▶ _WHAT IS BEING ASKED_
Work out the number of lines that hold "computer" in the listing, and give that number with no other text.

▶ _INFORMATION GIVEN_
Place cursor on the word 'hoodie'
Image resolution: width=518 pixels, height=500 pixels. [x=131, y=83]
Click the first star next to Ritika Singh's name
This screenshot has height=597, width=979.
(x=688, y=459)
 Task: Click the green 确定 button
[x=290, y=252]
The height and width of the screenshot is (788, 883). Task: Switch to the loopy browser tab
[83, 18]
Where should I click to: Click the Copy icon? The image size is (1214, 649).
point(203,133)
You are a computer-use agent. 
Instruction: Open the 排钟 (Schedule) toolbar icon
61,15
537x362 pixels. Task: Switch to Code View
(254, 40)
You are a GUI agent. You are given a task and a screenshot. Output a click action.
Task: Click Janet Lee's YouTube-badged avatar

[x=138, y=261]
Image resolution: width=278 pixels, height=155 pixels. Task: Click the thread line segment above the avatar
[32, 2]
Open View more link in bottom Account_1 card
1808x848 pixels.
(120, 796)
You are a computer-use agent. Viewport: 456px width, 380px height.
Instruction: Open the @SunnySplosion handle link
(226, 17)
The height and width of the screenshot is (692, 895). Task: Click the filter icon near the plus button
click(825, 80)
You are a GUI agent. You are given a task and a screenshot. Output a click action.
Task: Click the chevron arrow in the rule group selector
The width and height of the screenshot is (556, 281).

▶ _REPLY TO THE TASK_
2